[Start of section]

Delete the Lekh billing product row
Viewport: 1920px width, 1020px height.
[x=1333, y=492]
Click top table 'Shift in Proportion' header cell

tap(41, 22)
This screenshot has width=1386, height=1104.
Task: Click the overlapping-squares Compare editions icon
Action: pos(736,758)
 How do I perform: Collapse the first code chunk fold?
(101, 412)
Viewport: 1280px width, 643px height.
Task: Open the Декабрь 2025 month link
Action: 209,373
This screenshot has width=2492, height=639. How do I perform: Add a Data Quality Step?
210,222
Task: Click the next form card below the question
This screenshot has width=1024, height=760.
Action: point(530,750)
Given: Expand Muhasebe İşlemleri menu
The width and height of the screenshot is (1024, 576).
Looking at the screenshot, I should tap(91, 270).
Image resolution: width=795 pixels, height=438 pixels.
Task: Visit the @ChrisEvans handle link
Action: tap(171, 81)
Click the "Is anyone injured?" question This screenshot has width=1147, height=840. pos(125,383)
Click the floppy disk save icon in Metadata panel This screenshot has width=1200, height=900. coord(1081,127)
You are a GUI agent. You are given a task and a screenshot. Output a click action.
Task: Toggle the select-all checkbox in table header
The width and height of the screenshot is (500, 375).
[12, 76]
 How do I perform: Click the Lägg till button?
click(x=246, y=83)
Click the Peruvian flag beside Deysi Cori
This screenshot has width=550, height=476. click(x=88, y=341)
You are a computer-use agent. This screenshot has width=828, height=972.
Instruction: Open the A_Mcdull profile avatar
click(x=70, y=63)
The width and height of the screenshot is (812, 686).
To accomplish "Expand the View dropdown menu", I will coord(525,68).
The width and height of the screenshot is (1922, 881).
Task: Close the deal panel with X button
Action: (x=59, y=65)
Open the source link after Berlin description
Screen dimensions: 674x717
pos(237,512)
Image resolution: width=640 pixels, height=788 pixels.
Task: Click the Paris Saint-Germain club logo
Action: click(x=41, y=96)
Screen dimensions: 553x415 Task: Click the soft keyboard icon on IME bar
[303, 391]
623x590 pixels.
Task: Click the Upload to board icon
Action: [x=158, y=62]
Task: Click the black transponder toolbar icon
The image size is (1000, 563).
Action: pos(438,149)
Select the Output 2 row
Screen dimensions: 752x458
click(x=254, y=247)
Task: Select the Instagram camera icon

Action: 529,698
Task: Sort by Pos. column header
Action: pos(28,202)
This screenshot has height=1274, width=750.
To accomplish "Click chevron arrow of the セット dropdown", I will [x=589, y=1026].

[End of section]

Problem to work on :: Search the listing for the word "question" and state how many lines contain it. Nothing else belongs in the reply.

The answer :: 2